* _EXERCISE_
Begin at the line that holds "The width and" and retype every line through the end of the material, both included. Leave out the pictures.

* _DATA SHOWN_
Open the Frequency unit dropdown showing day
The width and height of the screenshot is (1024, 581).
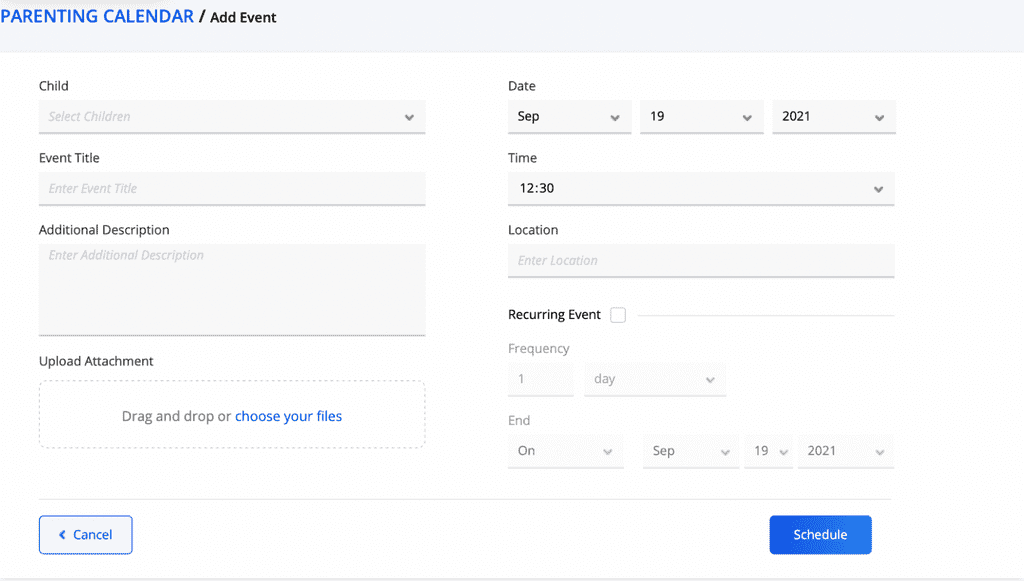click(655, 380)
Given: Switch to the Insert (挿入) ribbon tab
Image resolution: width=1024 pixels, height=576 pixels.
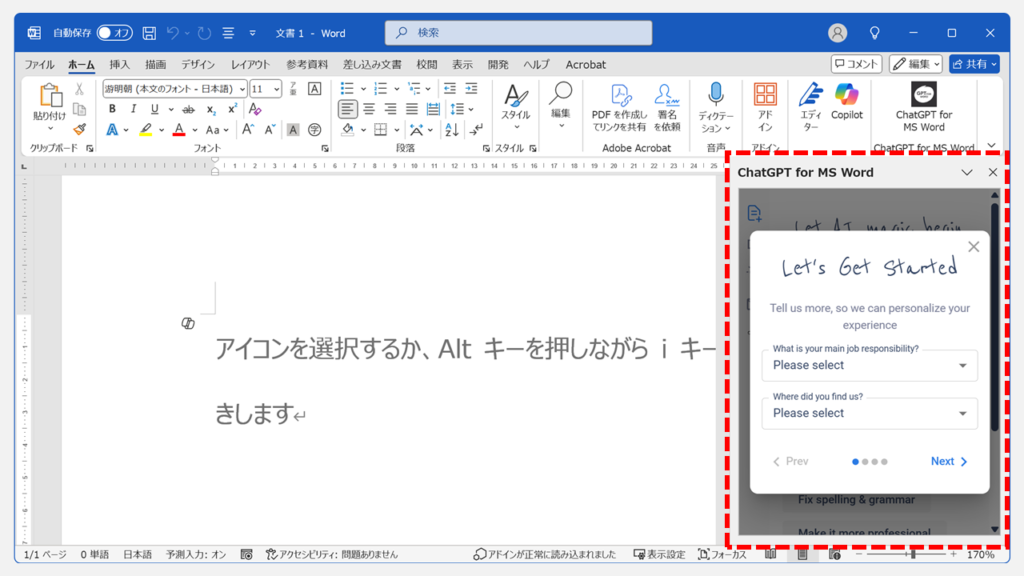Looking at the screenshot, I should click(x=119, y=64).
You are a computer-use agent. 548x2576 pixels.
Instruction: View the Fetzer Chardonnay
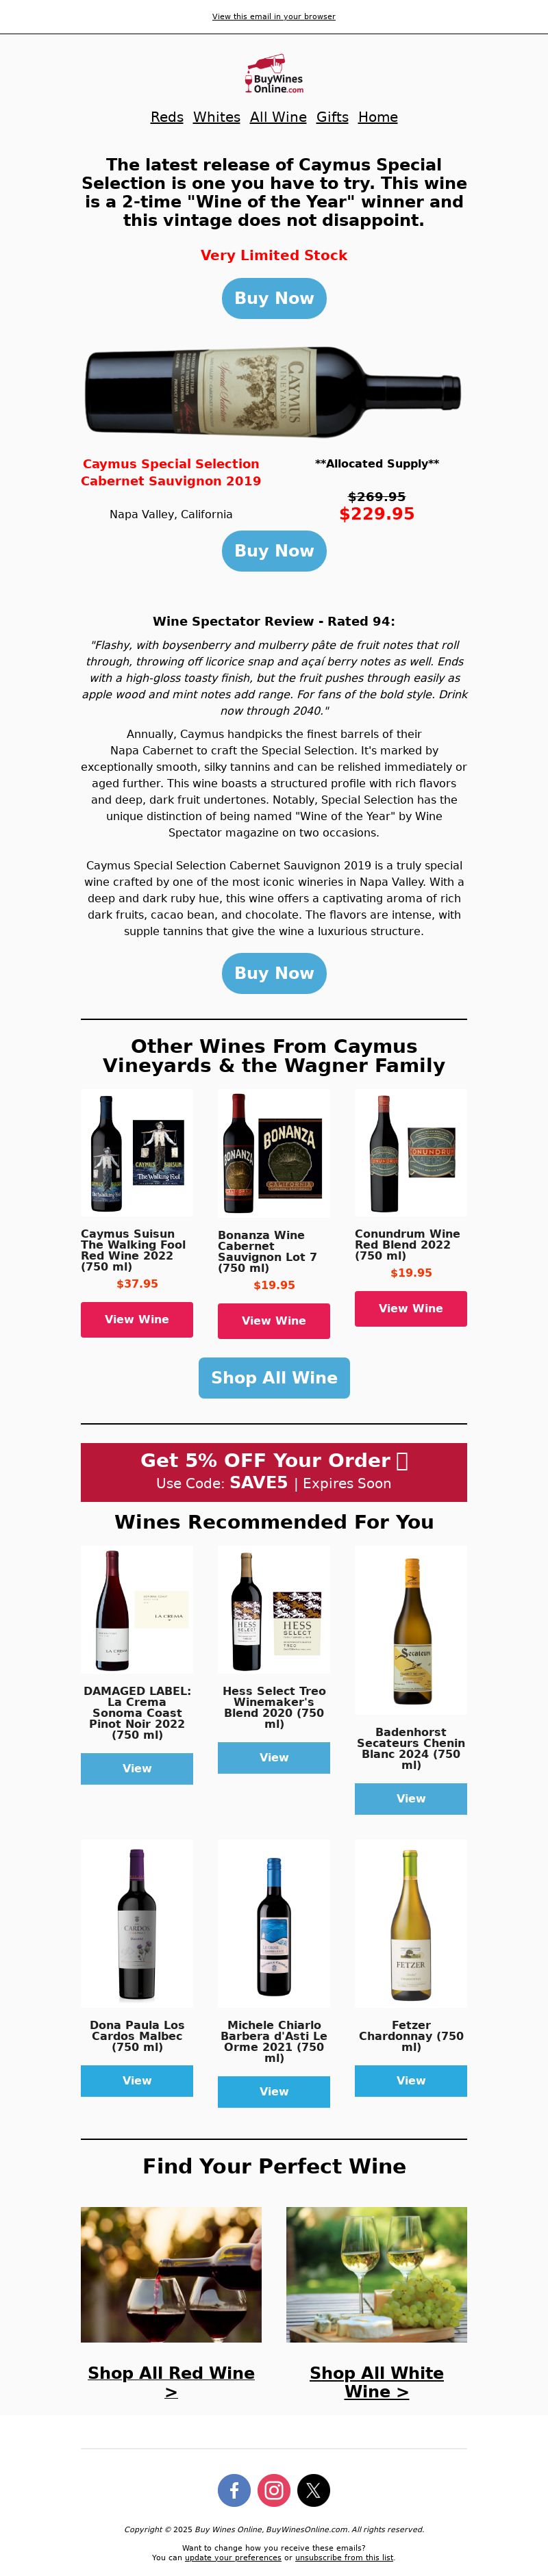click(411, 2080)
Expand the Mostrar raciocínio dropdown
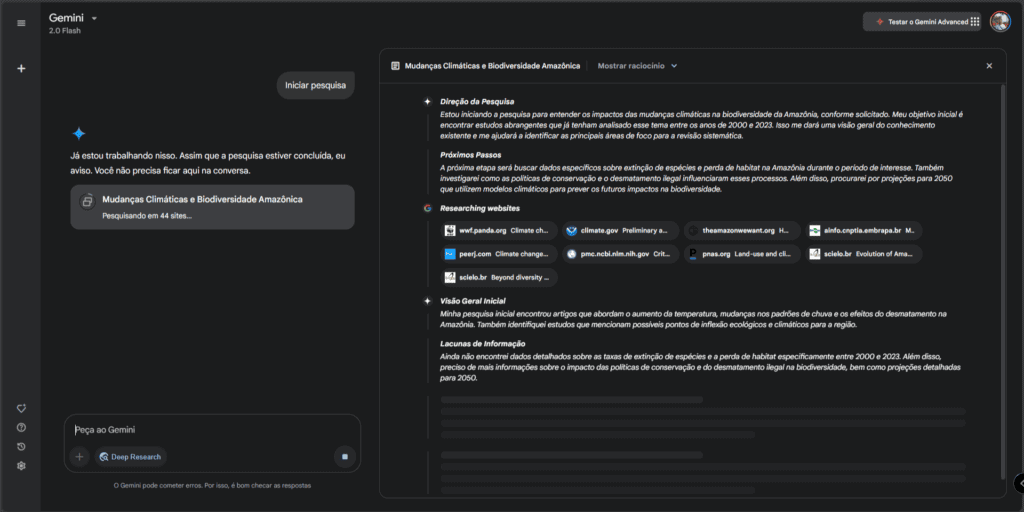This screenshot has width=1024, height=512. 637,66
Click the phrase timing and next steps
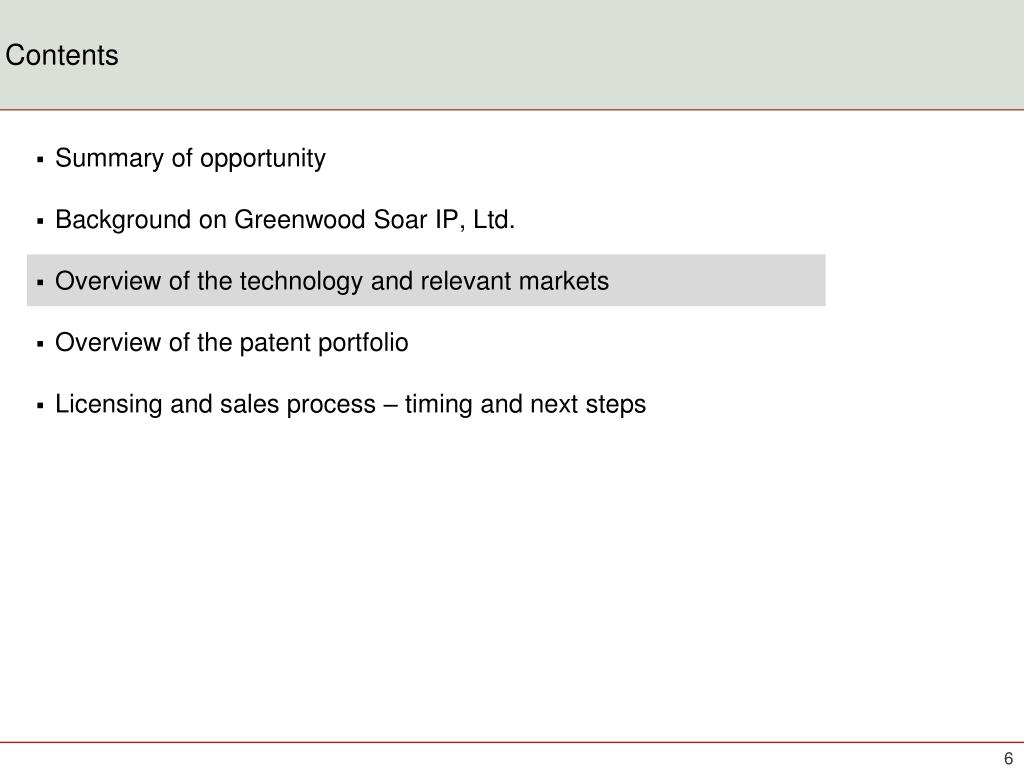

* _PROBLEM SOLUTION_
The width and height of the screenshot is (1024, 581).
click(655, 380)
Given: Switch to the Insert (挿入) ribbon tab
Image resolution: width=1024 pixels, height=576 pixels.
Looking at the screenshot, I should click(x=119, y=64).
You are a computer-use agent. 548x2576 pixels.
Instruction: View the Fetzer Chardonnay
click(411, 2080)
Expand the Mostrar raciocínio dropdown
This screenshot has width=1024, height=512. 637,66
Click the phrase timing and next steps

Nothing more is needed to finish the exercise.